ACTION ITEM.
Copy every line from the data below in which the string "icon" can be found.

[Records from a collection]
────────────────────────────────────────

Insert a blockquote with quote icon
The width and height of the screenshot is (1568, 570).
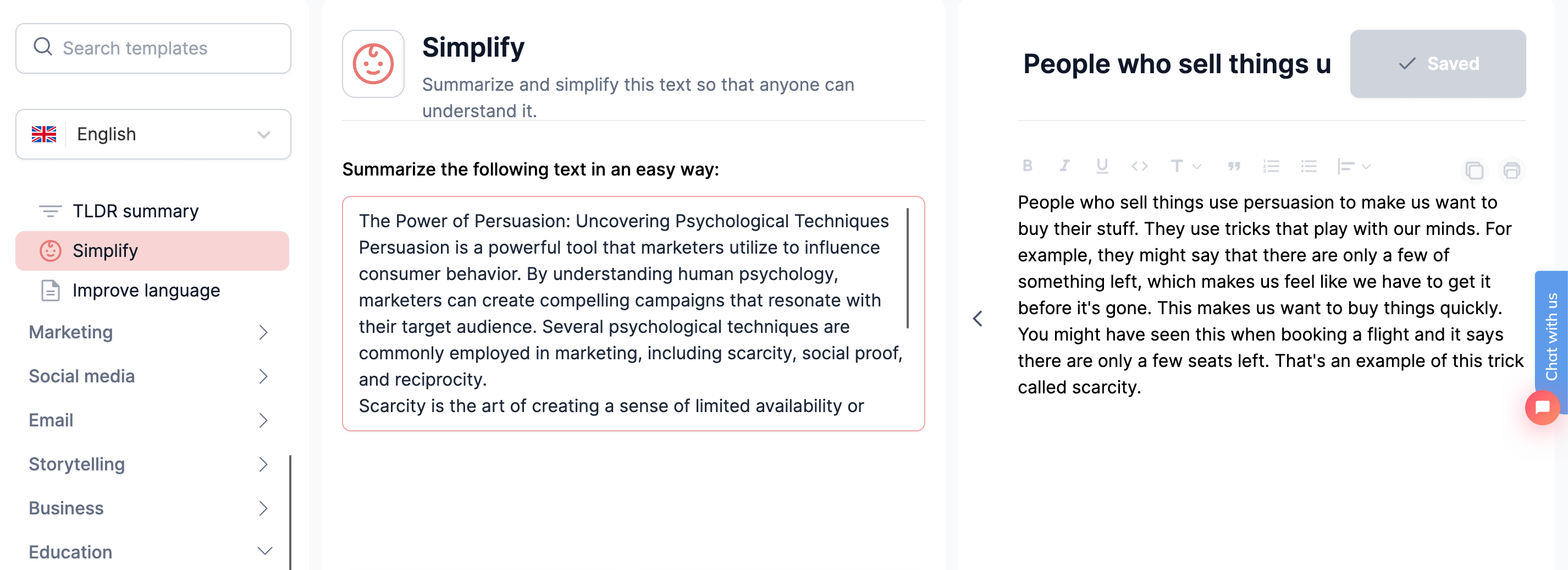pyautogui.click(x=1234, y=166)
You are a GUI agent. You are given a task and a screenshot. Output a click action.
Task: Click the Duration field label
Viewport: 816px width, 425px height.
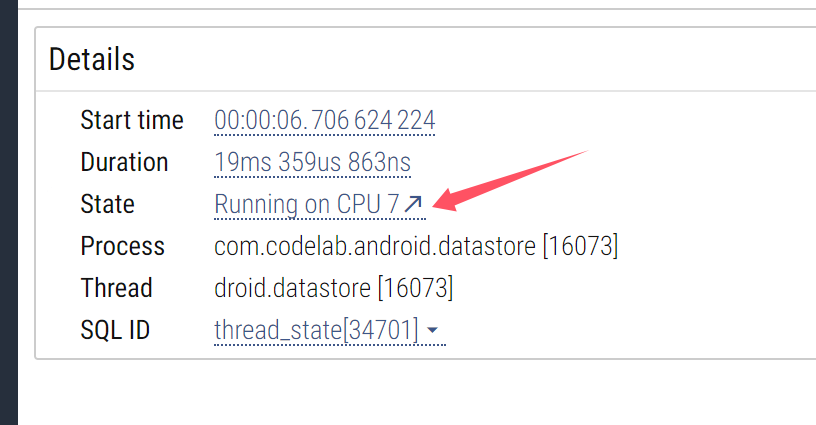click(124, 162)
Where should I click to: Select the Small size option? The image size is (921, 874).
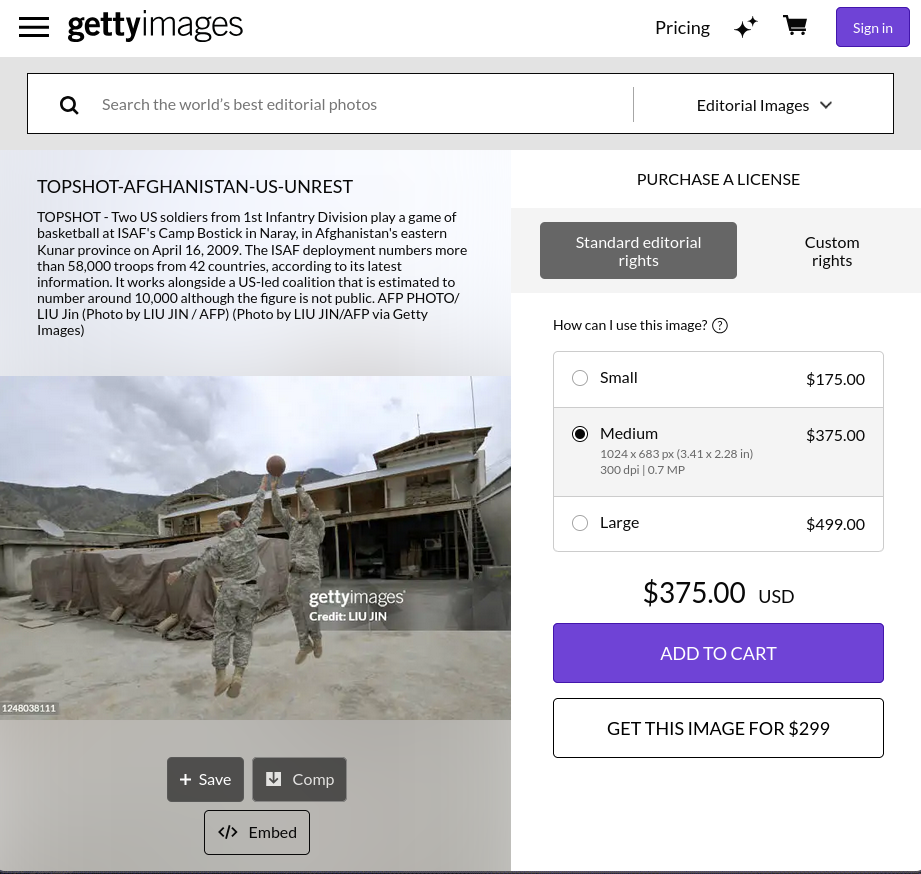click(580, 378)
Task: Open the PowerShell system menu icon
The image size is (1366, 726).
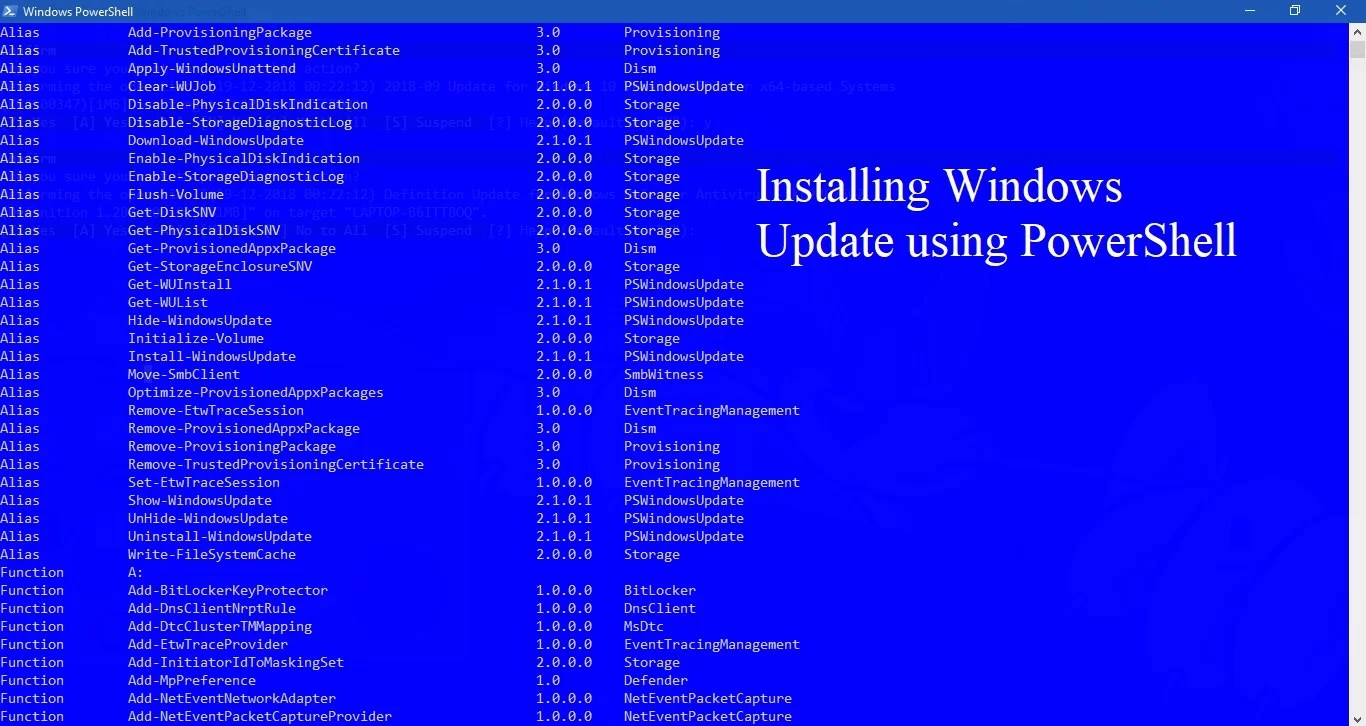Action: [8, 11]
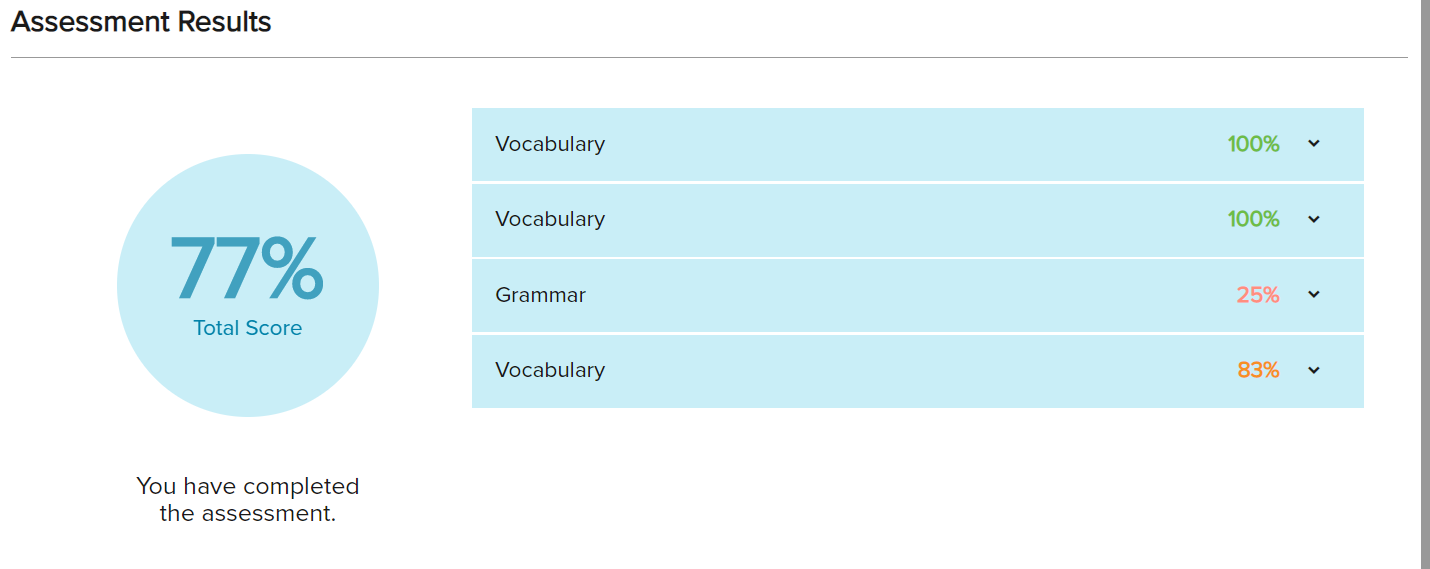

────────────────────────────────────────

SOLVED PROBLEM.
Insert a blockquote with quote icon
Task: Open the PowerShell system menu icon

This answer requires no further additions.